Petitioner argues that her motion to modify was not "frivolous" as she attached exhibits and evidence to support her claims that there had been a material change in circumstances and that the restoration of her parental rights was in N.C. 's best interests. In that the guardian supports petitioner's position on appeal, it confounds the Court as to why the child (through the guardian) did not file the proper motion pursuant to West Virginia Code § 49-4-606(c).
For the foregoing reasons, we find no error in the decision of the circuit court, and its July 25, 2022, order is hereby affirmed.
Affirmed.
CONCURRED Chief Justice Elizabeth D. Walker Justice John A. Hutchison Justice C. Haley Bunn
DISSENTING: Justice Tim Armstead Justice William R. Wooton
Armstead, Justice, dissenting:
I concur with the majority's ultimate resolution of this case, but I dissent to the majority's conclusion that Petitioner lacks standing to seek a modification of the disposition because she is no longer N.C. 's parent.
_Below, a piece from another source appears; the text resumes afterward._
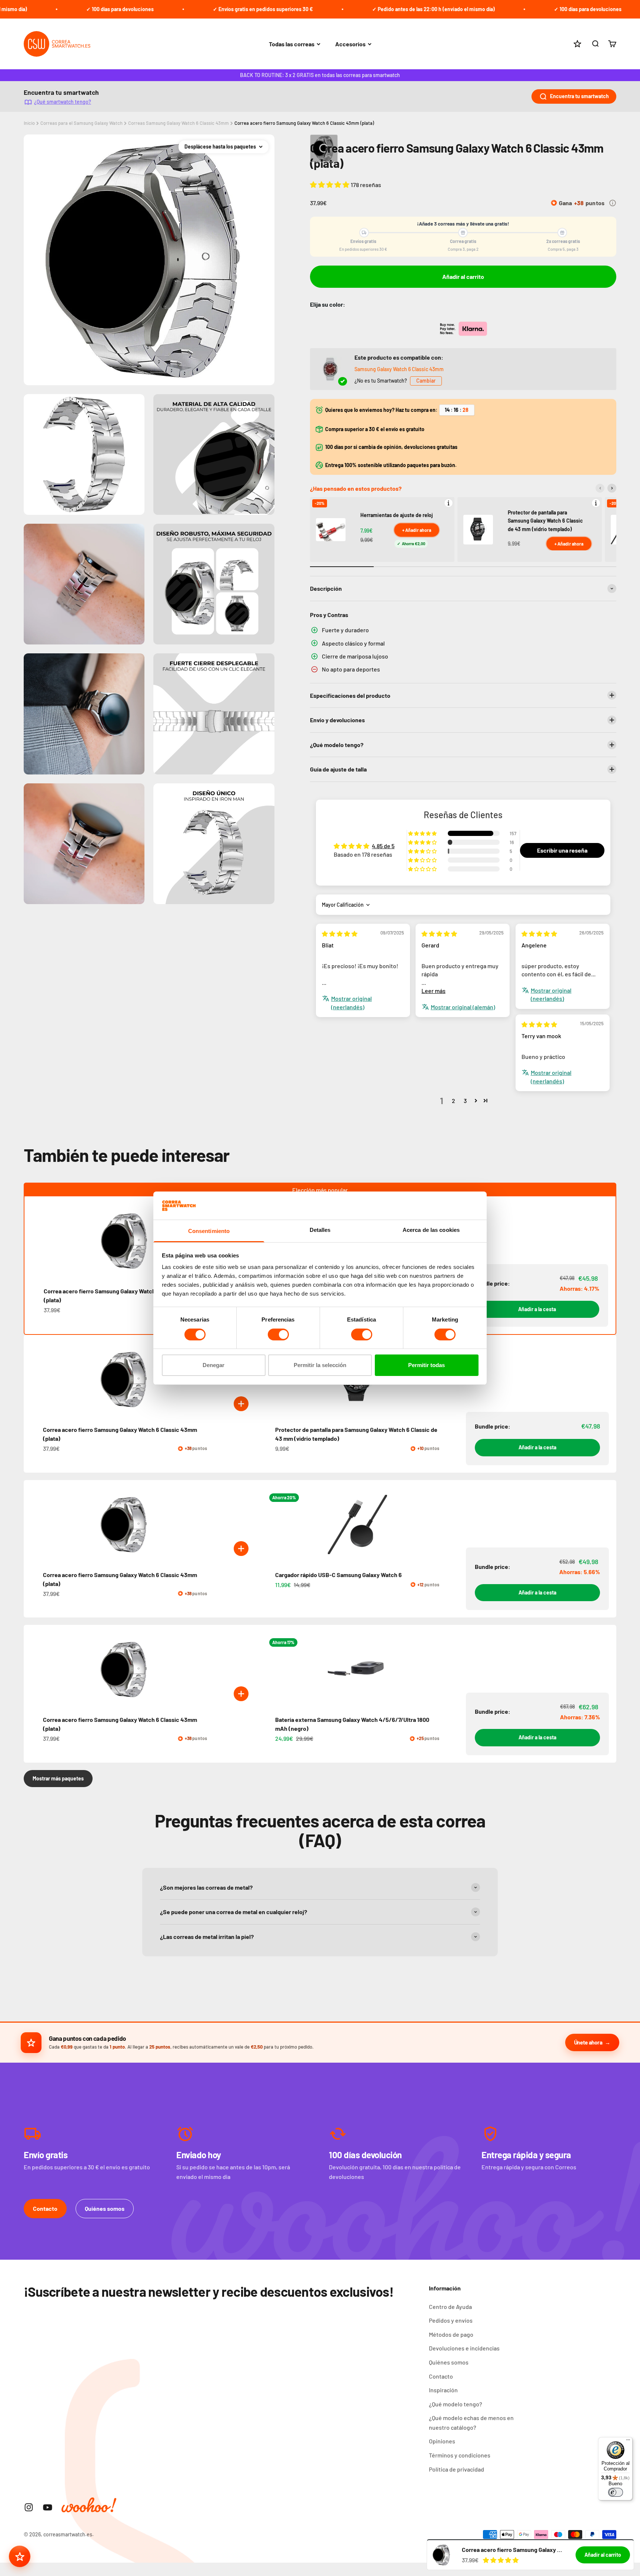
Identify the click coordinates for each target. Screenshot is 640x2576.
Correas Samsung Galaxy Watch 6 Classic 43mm (178, 123)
West Virginia Code § 49-4-606(c) provides as follows:
(c) If a child has not been adopted, the child or department may move the court to place the child with a parent or custodian whose rights have been terminated and/or restore the parent's or guardian's rights. Under these circumstances, the court may order the placement and/or restoration of a parent's or guardian's rights if it finds by clear and convincing evidence a material change of circumstances and that the placement and/or restoration is in the child's best interests.
This subsection permits a court to place a child with a "parent or custodian whose rights have been terminated and/or to restore the parent's or guardian's rights" if: (1) the child has not been adopted; and (2) if the child or department moves for such relief. Petitioner's motion sought to have her parental rights restored and to have N.C. placed in her care. However, because Petitioner is not the child or the department, as required by the clear and unambiguous language of West Virginia Code § 49-4-606(c), she cannot move for such relief. The analysis should end here.
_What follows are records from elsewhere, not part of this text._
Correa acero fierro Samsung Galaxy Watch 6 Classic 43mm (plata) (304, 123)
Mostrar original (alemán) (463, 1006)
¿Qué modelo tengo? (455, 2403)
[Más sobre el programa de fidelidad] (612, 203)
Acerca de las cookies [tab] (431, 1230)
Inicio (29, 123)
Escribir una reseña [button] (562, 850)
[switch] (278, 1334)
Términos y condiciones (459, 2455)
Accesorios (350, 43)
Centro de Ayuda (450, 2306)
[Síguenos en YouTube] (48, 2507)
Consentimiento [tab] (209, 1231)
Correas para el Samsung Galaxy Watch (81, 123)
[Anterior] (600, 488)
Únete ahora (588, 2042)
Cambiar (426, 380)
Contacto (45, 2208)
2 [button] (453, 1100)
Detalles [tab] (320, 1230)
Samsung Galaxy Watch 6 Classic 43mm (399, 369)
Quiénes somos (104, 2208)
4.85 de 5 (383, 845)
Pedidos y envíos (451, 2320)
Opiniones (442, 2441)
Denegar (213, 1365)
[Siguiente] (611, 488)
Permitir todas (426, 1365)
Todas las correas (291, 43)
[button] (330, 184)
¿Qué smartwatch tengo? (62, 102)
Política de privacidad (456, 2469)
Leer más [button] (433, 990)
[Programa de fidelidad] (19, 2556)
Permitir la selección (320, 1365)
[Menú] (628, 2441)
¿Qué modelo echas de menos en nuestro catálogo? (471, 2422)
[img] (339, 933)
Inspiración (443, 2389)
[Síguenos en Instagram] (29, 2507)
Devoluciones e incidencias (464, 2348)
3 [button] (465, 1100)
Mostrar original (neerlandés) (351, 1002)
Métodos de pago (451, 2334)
Nonetheless, the majority goes on to hold that Petitioner did not have standing to even file the motion at issue because she is no longer N.C. 's parent. To support this position, the majority relies upon this Court's prior decision in In re Cesar L., 221 W.Va. 249, 654 S.E.2d 373 (2007) in which this Court held:
A final order terminating a person's parental rights, as the result of either an involuntary termination or a voluntary relinquishment of parental rights, completely severs the parent-child relationship, and, as a consequence of such order of termination, the law no longer recognizes such person as a "parent" with regard to the child(ren) involved in the particular termination proceeding.Id. at Syl. Pt. 4. The modification statute in effect at the time that In re Cesar L. was decided has changed, and I believe that the changes may call the reasoning of In re Cesar L into question. The current statute specifically references a "parent" whose rights have been terminated. I believe that the majority's reliance upon In re Cesar L. in support of the holding that terminated parents are not "parents" under West Virginia Code § 49-4-606 is at odds with the current statute. Further, as I have already indicated, this analysis is unnecessary.
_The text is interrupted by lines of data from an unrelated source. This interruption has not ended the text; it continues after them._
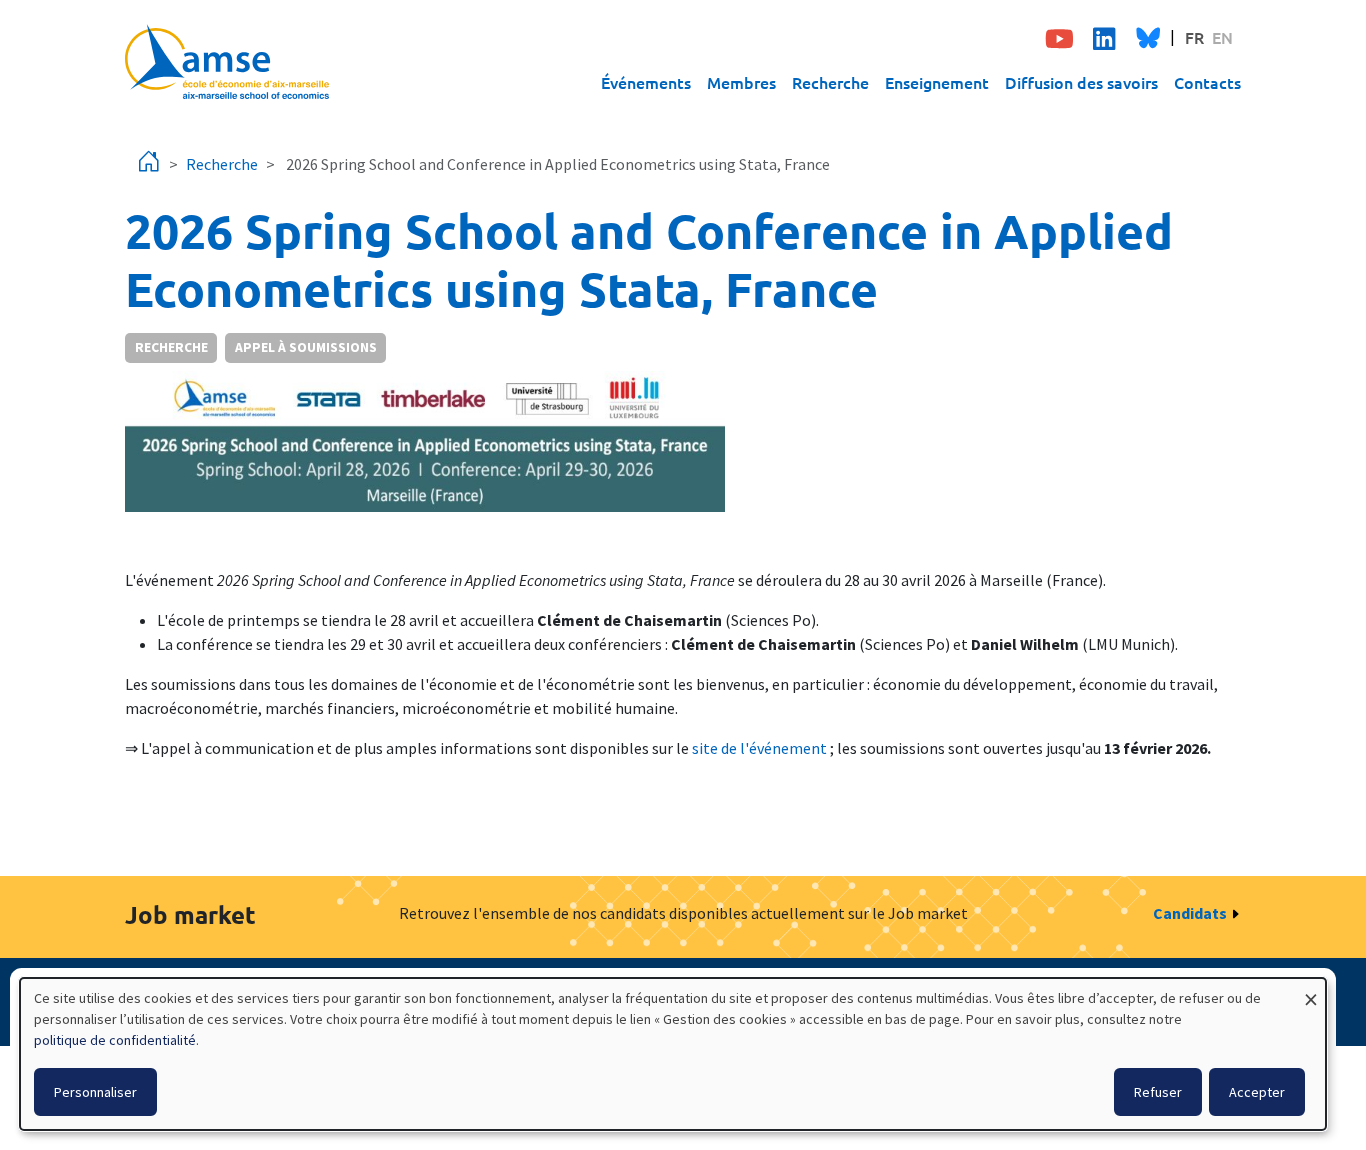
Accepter (1257, 1092)
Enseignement (937, 82)
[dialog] (673, 1054)
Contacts (1207, 82)
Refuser (1158, 1092)
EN (1222, 37)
Accordingly, I concur with the majority's ultimate holding, which affirms the circuit court's denial of Petitioner's motion, but I respectfully dissent as to the majority's conclusion that Petitioner is not N.C. 's parent under West Virginia Code § 49-4-606.
Wooton, Justice, dissenting:
I dissent to the majority's resolution of this case. I would have set this case for oral argument to thoroughly address the error alleged in this appeal. Having reviewed the parties' briefs and the issues raised therein, I believe a formal opinion of this Court was warranted, not a memorandum decision. Accordingly, I respectfully dissent.